This is not at all to suggest that “An Ideal Wine” is a tell-all screed. One of Darlington’s strengths is that he is able to pull back the curtain on the wine business without ever losing sight that the beverage itself is capable of great magic. He takes us into the worlds of utterly opposite wine figures — or so it seems.

The first is Leo McCloskey. He is Mr. Left Brain: His influential company, Enologix, claims to be able to predict critical scores and potential sales for wines based strictly on a chemical analysis of the grapes — even while they are hanging in the vineyard.

Has there ever been a more right-brained winemaker than Darlington’s other subject, Randall Grahm? One shudders to think. The founder of Bonny Doon Vineyard, originally in the Santa Cruz Mountains, Grahm plays the vinous butterfly, flitting from here to there, dabbling in hermetic biodynamic practices, inventing new wines from old, underappreciated grapes, and selling them all through marketing materials that can best be described as Mad magazine meets Jacques Derrida. (Of course, underlying this seemingly quixotic nature is a canny salesman who pushed Bonny Doon to produce as much as 450,000 cases a year at its peak, making it one of the couple of dozen biggest wineries in the country.)

SET TASK 1 | Return the passage from the wine book review, starting at "This is not" and ending at "in the vineyard.".

THE RECORDS |
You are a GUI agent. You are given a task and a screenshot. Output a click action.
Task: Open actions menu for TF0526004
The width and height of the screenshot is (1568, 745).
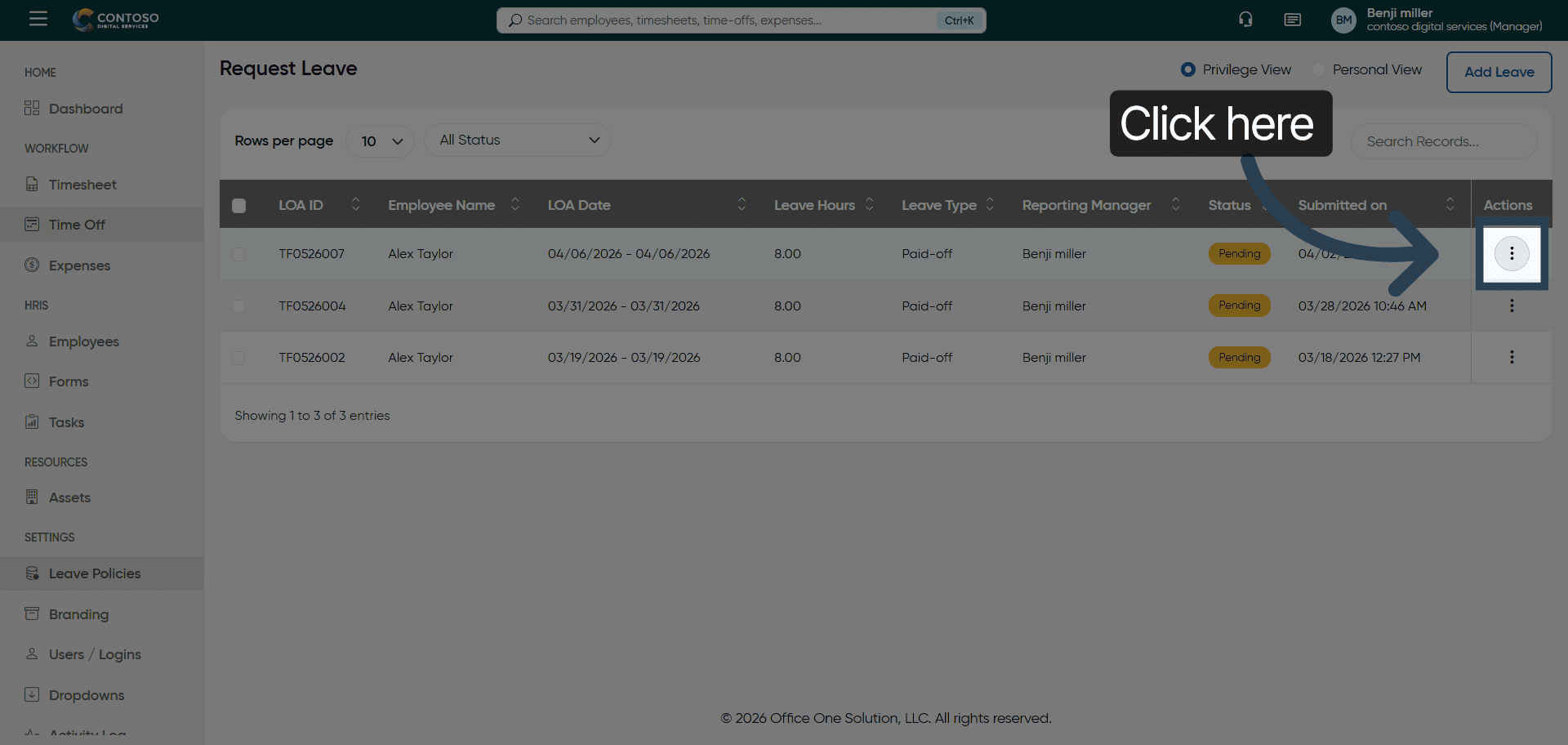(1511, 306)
==
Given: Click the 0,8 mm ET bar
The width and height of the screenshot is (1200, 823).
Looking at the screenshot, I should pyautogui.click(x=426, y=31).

SET TASK 2 | Rewrite the lines of the records as a JSON list of strings, one string per line and blank lines omitted, starting at the line that contains "Given: Click the 0,8 mm ET bar" and ending at the line that contains "Looking at the".

CORRECT ANSWER 1 |
This is not at all to suggest that “An Ideal Wine” is a tell-all screed. One of Darlington’s strengths is that he is able to pull back the curtain on the wine business without ever losing sight that the beverage itself is capable of great magic. He takes us into the worlds of utterly opposite wine figures — or so it seems.

The first is Leo McCloskey. He is Mr. Left Brain: His influential company, Enologix, claims to be able to predict critical scores and potential sales for wines based strictly on a chemical analysis of the grapes — even while they are hanging in the vineyard.

CORRECT ANSWER 2 |
[
  "Given: Click the 0,8 mm ET bar",
  "The width and height of the screenshot is (1200, 823).",
  "Looking at the screenshot, I should pyautogui.click(x=426, y=31)."
]